[Selected passage]:
== Segment start ==
Neural spike rate exercise

Let's imagine we have observed firing rates of a neuron when presented with two different stimuli, A and B. We will assume the observations are random samples from two gaussian distributions with differing means.

In [39]:
# number of samples
N=1000

# standard deviation, the same for both stimuli
s=2

# means corresponding to differing stimuli
u_A=8
u_B=12

# observed firing rates
samples_A=np.random.normal(u_A,s,N)
samples_B=np.random.normal(u_B,s,N)
In [40]:
bins=arange(0,20,1) # bin boundaries for both histograms
plt.hist(samples_A,bins,alpha=0.3) # the alpha parameter adjusts the transparency of the colours
plt.hist(samples_B,bins,alpha=0.3,)
plt.legend(('A','B'))
plt.xlabel('firing rates',fontsize=15)
plt.title('histogram of neural firing rates',fontsize=15)
plt.show()

If we are given a single firing rate, how do we decide which stimulus was presented? A sensible way would be to impose a threshold at rate=10. However, classification errors are unavoidable, when the neural responses do not separate out cleanly.

Using this strategy, what fraction of the firing rates stemming from stimulus A would the neuron misclassify as deriving from stimulus B?
== Segment end ==
[Work task A]:
In the spike rate exercise, what standard deviation do the two stimuli share?
[Work task B]:
Explain why the spike rate exercise says classification errors are unavoidable when a threshold is used to decide which stimulus was presented.
[Work task C]:
Go on with the spike rate exercise from the point where it stops.

[Stored data]:
== Segment start ==
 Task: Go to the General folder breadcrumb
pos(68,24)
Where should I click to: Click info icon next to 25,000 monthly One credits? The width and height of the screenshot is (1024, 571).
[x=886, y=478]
== Segment end ==
[Written reply A]:
The standard deviation is 2 for both stimuli.

[Written reply B]:
The neural responses to stimuli A and B do not separate out cleanly. Because of this, a threshold at rate 10 cannot assign every observed firing rate to the correct stimulus.

[Written reply C]:
In [41]:
# threshold of our binary classifier
threshold=10

# misclassified fraction
len(samples_A[samples_A > threshold])/N
Out[41]:
0.164

If we label stimulus B as positive and stimulus A as negative then the above calculation represents the false positive rate in our binary classifier. The true positive rate is then

In [42]:
len(samples_B[samples_B > threshold])/N
Out[42]:
0.849

Clearly, we can carry out a better job at classifying if the distributions were more widely separated by having smaller variability or bigger differences in their means.

Sometimes in data analysis we want to know if two sets of samples have the same mean or are significantly different. There is an example of a statistical test and there are many such tests implemented in SciPy. As an example, we can carry out a traditional t-test for the null hypothesis that the two independent samples from above have identical means

In [43]:
# load the stats module from the SciPy package
import scipy.stats as st

# perform the two-sided t-test, asumming populations have identical variances
t, pval = st.stats.ttest_ind(samples_A,samples_B)
In [44]:
# t-statistic
print t 
-44.4406842366

In [45]:
# p-value
print pval
1.5183837236e-300

Statisticians love p-values and will make conclusions about hypotheses based on them. Do not get me started!

Curve Fitting

A frequent task in science is to fit a curve to data, and guess the underyling generative model. Let's make up some fake noisy data of the form $y=x^3 + \eta$, where $\eta$ is noise drawn from a gaussian (normal) distribution.

In [46]:
# number of data points
N=20

# N equalled spaced x values, from -20 to 20
x=np.linspace(-20,20,N)

# noise term: N samples from a gaussian distribution with mean 0 and standard deviation 1000
noise=np.random.normal(0,1000,N)

# y values
y=x**3+noise

Let's plot our fake noisy data.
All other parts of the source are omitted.